What the task requires ▸
Below are records; copy exactly the line containing "RC (131, 56)" and every line after it, through the last.

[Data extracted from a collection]

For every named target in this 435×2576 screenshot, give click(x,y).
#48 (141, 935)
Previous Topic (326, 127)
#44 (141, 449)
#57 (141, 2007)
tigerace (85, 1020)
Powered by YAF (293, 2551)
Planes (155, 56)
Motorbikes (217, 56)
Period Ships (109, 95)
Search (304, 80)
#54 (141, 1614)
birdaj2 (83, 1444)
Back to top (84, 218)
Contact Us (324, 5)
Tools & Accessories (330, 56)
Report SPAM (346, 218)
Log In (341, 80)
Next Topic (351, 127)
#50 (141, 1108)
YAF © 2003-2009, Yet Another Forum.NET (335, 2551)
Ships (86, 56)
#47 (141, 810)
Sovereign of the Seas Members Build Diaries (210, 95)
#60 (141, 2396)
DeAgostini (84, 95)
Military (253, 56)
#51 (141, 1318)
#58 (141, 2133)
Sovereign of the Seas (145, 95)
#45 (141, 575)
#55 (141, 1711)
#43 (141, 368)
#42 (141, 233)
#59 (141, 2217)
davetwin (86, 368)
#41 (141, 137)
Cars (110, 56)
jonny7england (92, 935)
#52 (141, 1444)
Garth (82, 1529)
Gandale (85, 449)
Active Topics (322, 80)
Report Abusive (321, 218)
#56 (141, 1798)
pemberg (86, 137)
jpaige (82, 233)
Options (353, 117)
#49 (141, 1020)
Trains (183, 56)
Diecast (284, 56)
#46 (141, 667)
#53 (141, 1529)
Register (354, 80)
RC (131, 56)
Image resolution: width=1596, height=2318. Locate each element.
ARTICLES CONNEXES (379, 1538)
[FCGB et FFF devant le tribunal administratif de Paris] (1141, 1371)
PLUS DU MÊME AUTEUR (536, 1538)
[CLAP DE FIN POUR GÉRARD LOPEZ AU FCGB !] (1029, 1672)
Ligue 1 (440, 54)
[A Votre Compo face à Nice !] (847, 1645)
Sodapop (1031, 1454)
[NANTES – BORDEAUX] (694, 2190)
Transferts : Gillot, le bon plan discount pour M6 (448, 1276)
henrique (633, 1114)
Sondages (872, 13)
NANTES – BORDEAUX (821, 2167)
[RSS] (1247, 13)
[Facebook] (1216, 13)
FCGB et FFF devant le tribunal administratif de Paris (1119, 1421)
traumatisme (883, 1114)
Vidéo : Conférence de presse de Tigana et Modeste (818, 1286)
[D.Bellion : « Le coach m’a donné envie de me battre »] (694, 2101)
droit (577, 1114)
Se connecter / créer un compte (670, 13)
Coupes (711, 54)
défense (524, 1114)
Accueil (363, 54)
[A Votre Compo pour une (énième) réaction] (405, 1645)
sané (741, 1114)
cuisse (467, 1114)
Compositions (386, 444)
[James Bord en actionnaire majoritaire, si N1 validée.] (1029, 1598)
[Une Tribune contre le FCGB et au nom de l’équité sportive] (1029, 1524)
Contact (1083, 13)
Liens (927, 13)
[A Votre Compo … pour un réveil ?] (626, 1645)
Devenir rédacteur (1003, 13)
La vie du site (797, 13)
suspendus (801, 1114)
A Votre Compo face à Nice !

Exercise output ▸
RC (131, 56)
Image resolution: width=1596, height=2318. Locate each element.
ARTICLES CONNEXES (379, 1538)
[FCGB et FFF devant le tribunal administratif de Paris] (1141, 1371)
PLUS DU MÊME AUTEUR (536, 1538)
[CLAP DE FIN POUR GÉRARD LOPEZ AU FCGB !] (1029, 1672)
Ligue 1 (440, 54)
[A Votre Compo face à Nice !] (847, 1645)
Sodapop (1031, 1454)
[NANTES – BORDEAUX] (694, 2190)
Transferts : Gillot, le bon plan discount pour M6 (448, 1276)
henrique (633, 1114)
Sondages (872, 13)
NANTES – BORDEAUX (821, 2167)
[RSS] (1247, 13)
[Facebook] (1216, 13)
FCGB et FFF devant le tribunal administratif de Paris (1119, 1421)
traumatisme (883, 1114)
Vidéo : Conférence de presse de Tigana et Modeste (818, 1286)
[D.Bellion : « Le coach m’a donné envie de me battre »] (694, 2101)
droit (577, 1114)
Se connecter / créer un compte (670, 13)
Coupes (711, 54)
défense (524, 1114)
Accueil (363, 54)
[A Votre Compo pour une (énième) réaction] (405, 1645)
sané (741, 1114)
cuisse (467, 1114)
Compositions (386, 444)
[James Bord en actionnaire majoritaire, si N1 validée.] (1029, 1598)
[Une Tribune contre le FCGB et au nom de l’équité sportive] (1029, 1524)
Contact (1083, 13)
Liens (927, 13)
[A Votre Compo … pour un réveil ?] (626, 1645)
Devenir rédacteur (1003, 13)
La vie du site (797, 13)
suspendus (801, 1114)
A Votre Compo face à Nice !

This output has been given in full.